Task 12. Combining of the Above Tasks (Task 1 to Task 11) (5)

Submit your Python code in the box (under Question 12 on Quiz Server) containing the functions to solve all the above-mentioned tasks. You also need to upload a python file (.py) on the Quiz Server as detailed in Section 3. Failure to upload the Python file will result in a penalty of 50% of entire assignment.


3. Submission

You are expected to have read and understood the University's guidelines on academic conduct. Following this policy, you may discuss with other students the general principles required to understand this project, but the work you submit must be the result of your own effort. Plagiarism detection, and other systems for detecting potential malpractice, will therefore be used. Besides, if what you submit is not your own work then you will have learned little and will, therefore, likely, fail the final exam.

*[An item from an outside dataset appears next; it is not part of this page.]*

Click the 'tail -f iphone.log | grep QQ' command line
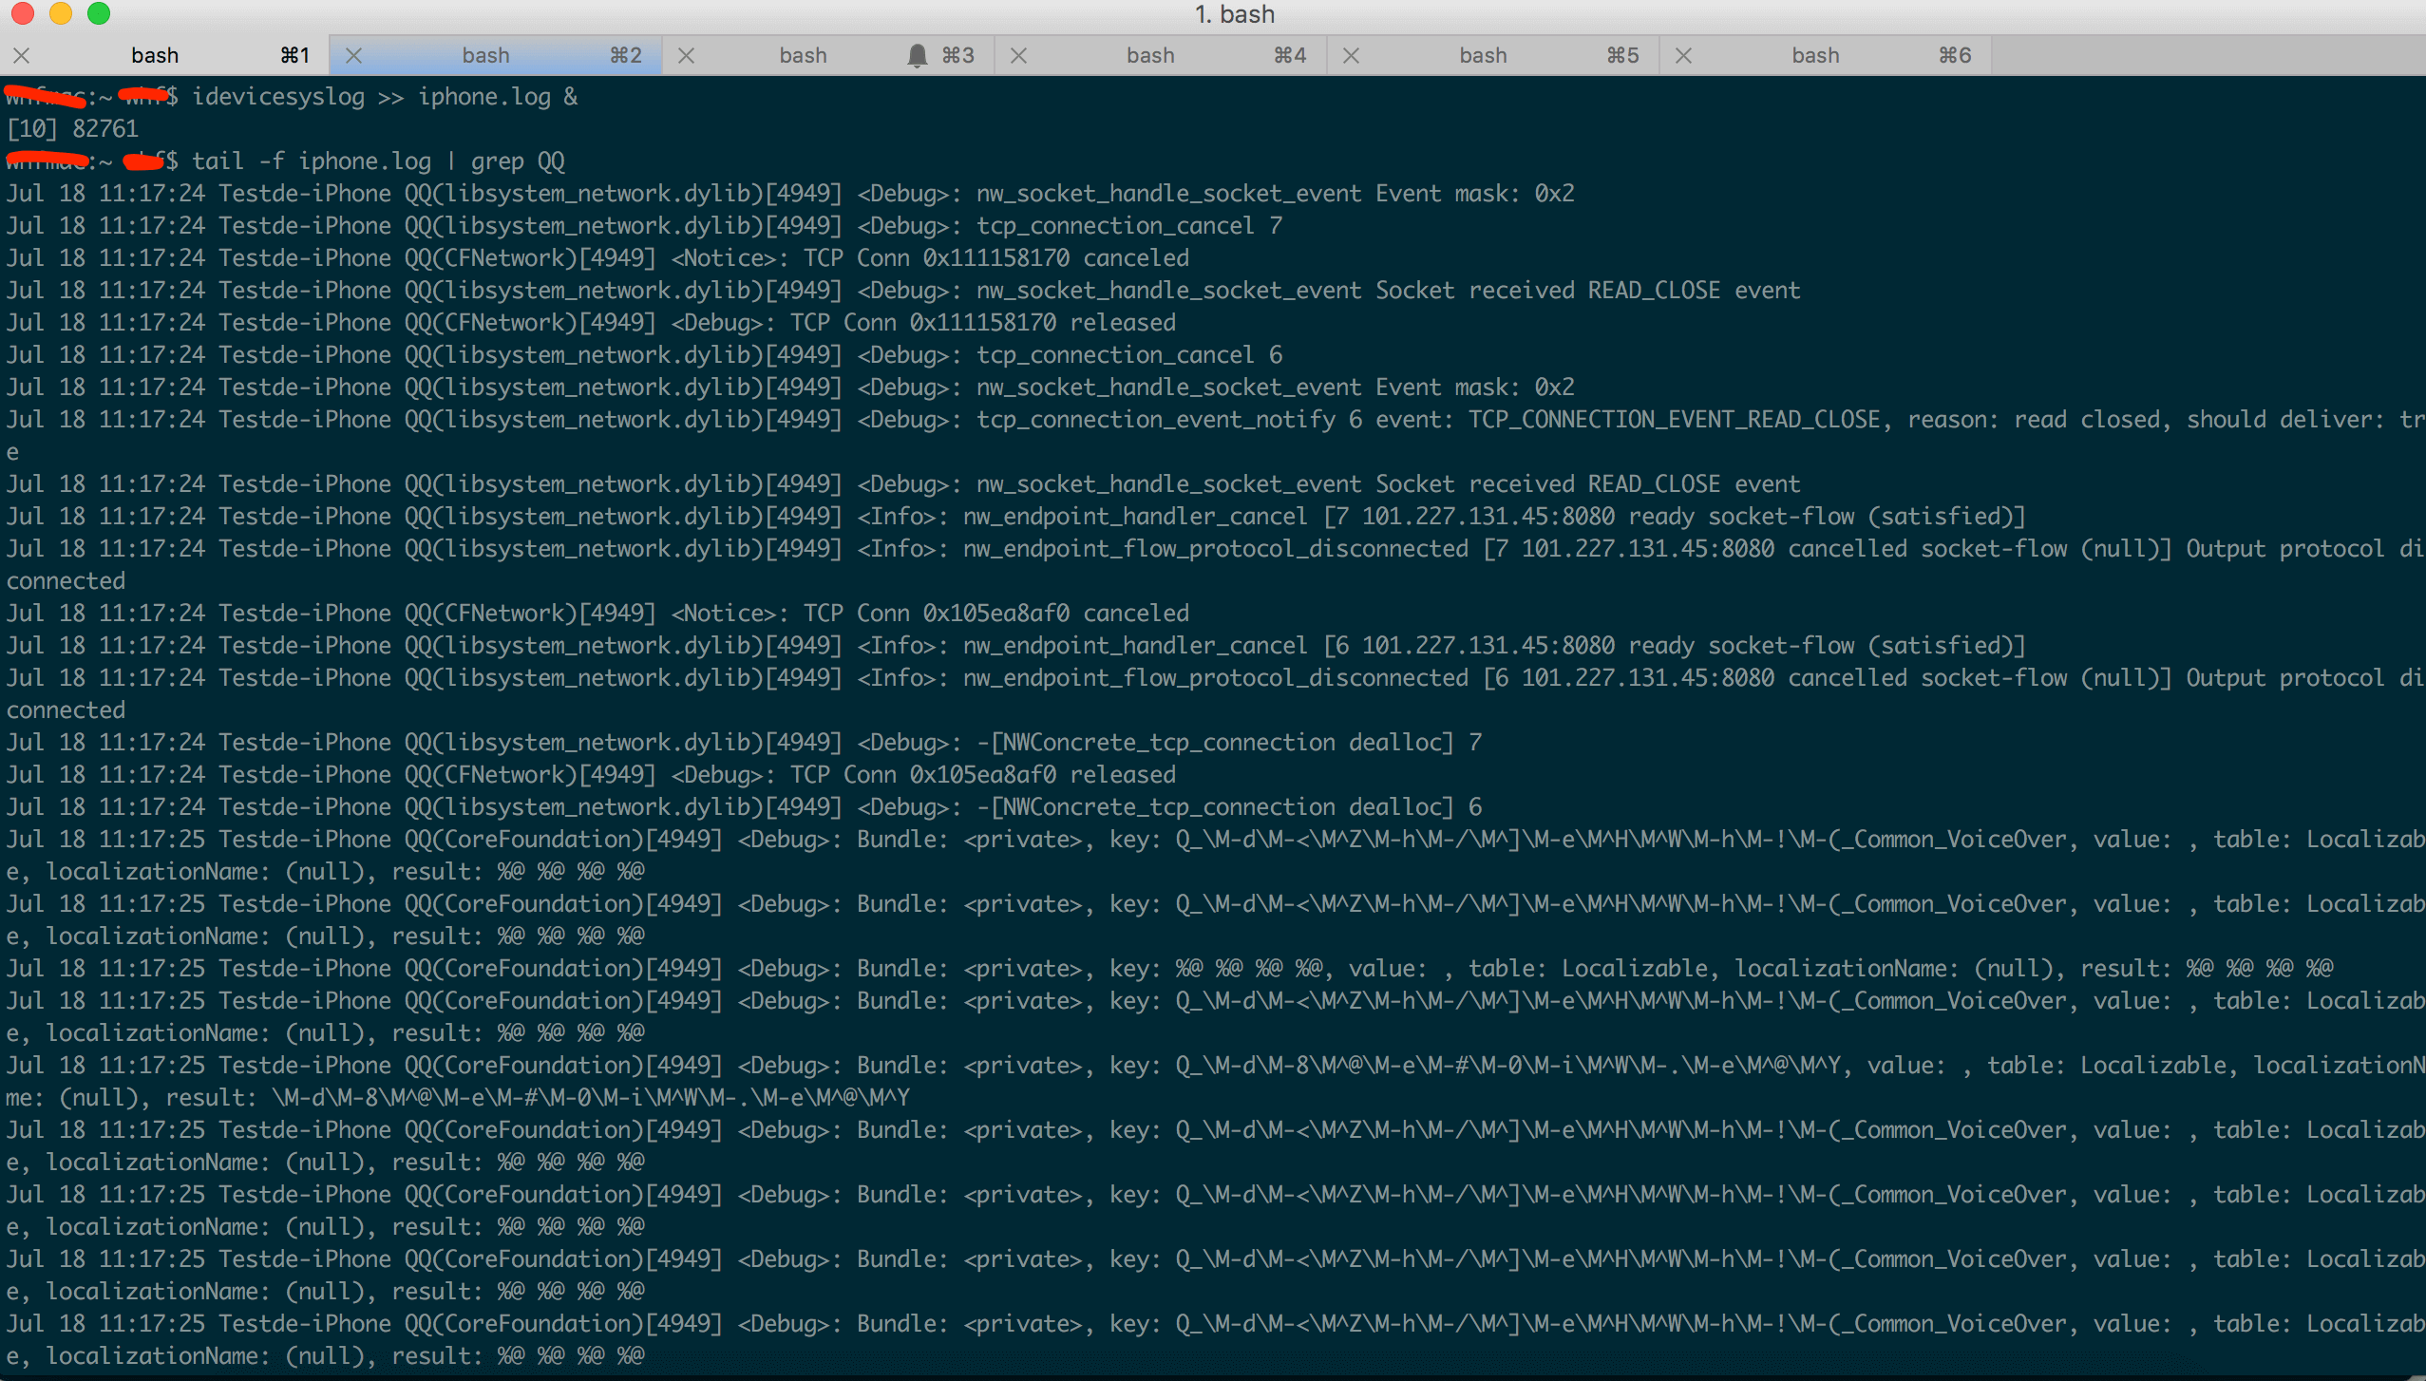Viewport: 2426px width, 1381px height. coord(378,161)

You must submit your project before the submission deadline listed above. Following UWA policy, a late penalty of 5% will be deducted for each day (24 hours), after the deadline, that the assignment is submitted. No submissions will be allowed after 7 days following the deadline except approved special consideration cases.

Submit your Python code in the quiz answer box containing all the functions related to the tasks on the quiz server (already mentioned in Task 13), as well as a python file which you should name as A3_StudentId.py. For example, if your student ID is 12345678, then your file name is A3_12345678.py.

Fail to follow the instructions in this assignment may result in zero grade.